Choose maximize or minimize. Enter objective coefficients in one line. Add the constraint matrix with one row per constraint. Enter one sign and one right side value for each matrix row. Set precision, iteration limit, and Big M if needed. Press Calculate. Review the result above the form. Use CSV or PDF downloads for saving the work.

Simplex Matrix Calculator Guide

Why Simplex Matters

Linear programming helps you choose the best result from limited resources. A simplex matrix turns that problem into rows, columns, and repeatable row operations. This calculator keeps the process visible. You can enter an objective row, a constraint matrix, relation signs, and right side values. The tool then builds a tableau, selects a pivot column, tests valid ratios, and updates rows until no improving column remains.

Where It Helps

The method is useful in production planning, diet models, shipping plans, resource allocation, and classroom exercises. It works best when the model is linear. Each decision variable must appear with a constant coefficient. Each constraint must use a linear expression. The objective may be a maximum or minimum target. The calculator also accepts less than, greater than, and equality relations. Artificial variables are added when needed, so difficult starting bases can still be tested.

Matrix Input Benefits

Matrix input saves time. Instead of adding every coefficient through many boxes, you paste rows directly. This is helpful when a problem has several variables and constraints. The result section shows the final objective value and each variable value. It also lists slack, surplus, and artificial variables when they were used. Step tables help you audit the path.

Learning With Tableaus

A simplex tableau is not only a final answer tool. It is a learning tool. Ratios show which row leaves the basis. Net improvement values show which column enters the basis. The pivot value controls the row transformation. Watching these details makes the algorithm easier to understand.

Input Care

Careful input matters. Keep each matrix row the same length. Match the number of signs with the number of constraint rows. Match each right side with one constraint. Use positive right side values when possible.
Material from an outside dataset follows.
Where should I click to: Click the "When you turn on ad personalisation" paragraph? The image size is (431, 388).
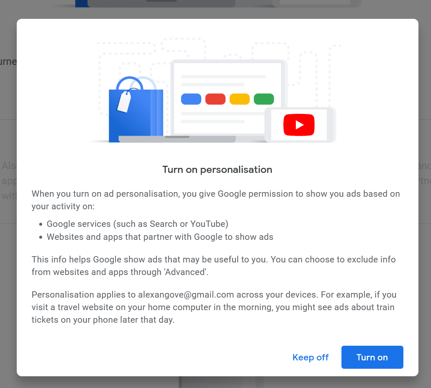(x=216, y=200)
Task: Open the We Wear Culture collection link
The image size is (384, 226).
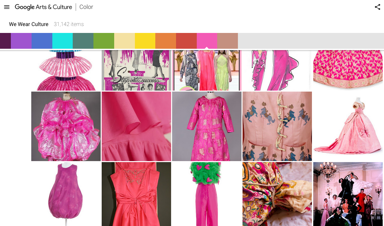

If a right side is negative, the calculator adjusts the row sign before solving.

Export And Review

Use the export options after calculation. The CSV file is useful for spreadsheets. The PDF button creates a printable summary from the visible result. These files can support assignments, reports, and quick checks. Always review the mathematical model before relying on an answer. A correct tableau cannot fix a wrongly stated problem. Compare known examples when learning. Small tests reveal mistakes early. Larger models then become safer and easier to explain. That supports confident review work.

FAQs

What is a simplex matrix calculator?

It is a tool that solves linear programming problems through tableau row operations. It shows variables, ratios, pivots, and final objective values.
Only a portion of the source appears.